Nobody would have blamed Logan Darnell if he had decided to skip TwinsFest last month. Technically, he isn’t even a member of the major league team anymore.
But there the Tennessee lefthander was, signing autographs, greeting fans and catching up with teammates. Darnell even flew cross-country early the morning of Jan. 30 to get to Minnesota for the festival, after attending Michael Tonkin’s wedding in California on Jan. 29.
Quite an effort on behalf of a team that was willing to let him walk away only a week earlier.
“It’s just business. They have to do what they think they need to,” Darnell shrugged. “I understand it.”
That didn’t make the phone call from General Manager Terry Ryan any easier. Darnell had just gotten home from winter ball in Venezuela on Jan. 22 when Ryan got in touch to deliver some bad news: The Twins had claimed another lefthanded pitcher, Michael Strong, off waivers from Miami. Since they already were at the 40-man roster limit, they had to cut somebody — “designate for assignment,” in the neutral-sounding baseball terminology — and Darnell was the unlucky designee.
“It kind of came out of left field,” Darnell said, considering his strong 2015 season at Class AAA Rochester. “Of course I’m disappointed. You want to be confident, to feel like you’re getting ready to do good things for the team. I think I’m pitching really well, and when they take you off [the roster], it’s a blow.”
Yet when Darnell thought about it, he realized that little had changed. He had the right to walk away and become a free agent, but with less than a month before training camp, he knew finding a major league contract somewhere else was unlikely, especially when he cleared waivers without any team claiming him. If he was only going to get a minor league contract and an invitation to spring training, it made sense to choose a team that has bullpen job available this spring, especially for lefthanders.

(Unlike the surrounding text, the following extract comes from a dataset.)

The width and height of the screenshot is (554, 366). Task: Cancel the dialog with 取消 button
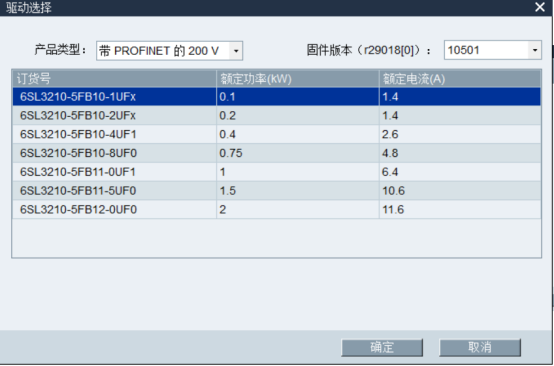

A team like … well, the Twins.
Ryan has declined to re-sign lefthanders Brian Duensing and Neal Cotts this winter, so the opportunity is there for someone to have a breakthrough in camp. If someone does, it won’t matter whether they are on the 40-man roster or not. As Molitor said last month, if a pitcher is getting outs reliably, “it’s not hard to find a spot.”
And there was one other factor, too.
“I really like the Twins,” said Darnell, who has been in the organization since being drafted in the sixth round out of Kentucky in 2010. “It’s all I’ve known, and I like how they treat you here. … Things are not always better on the other side of the hill.”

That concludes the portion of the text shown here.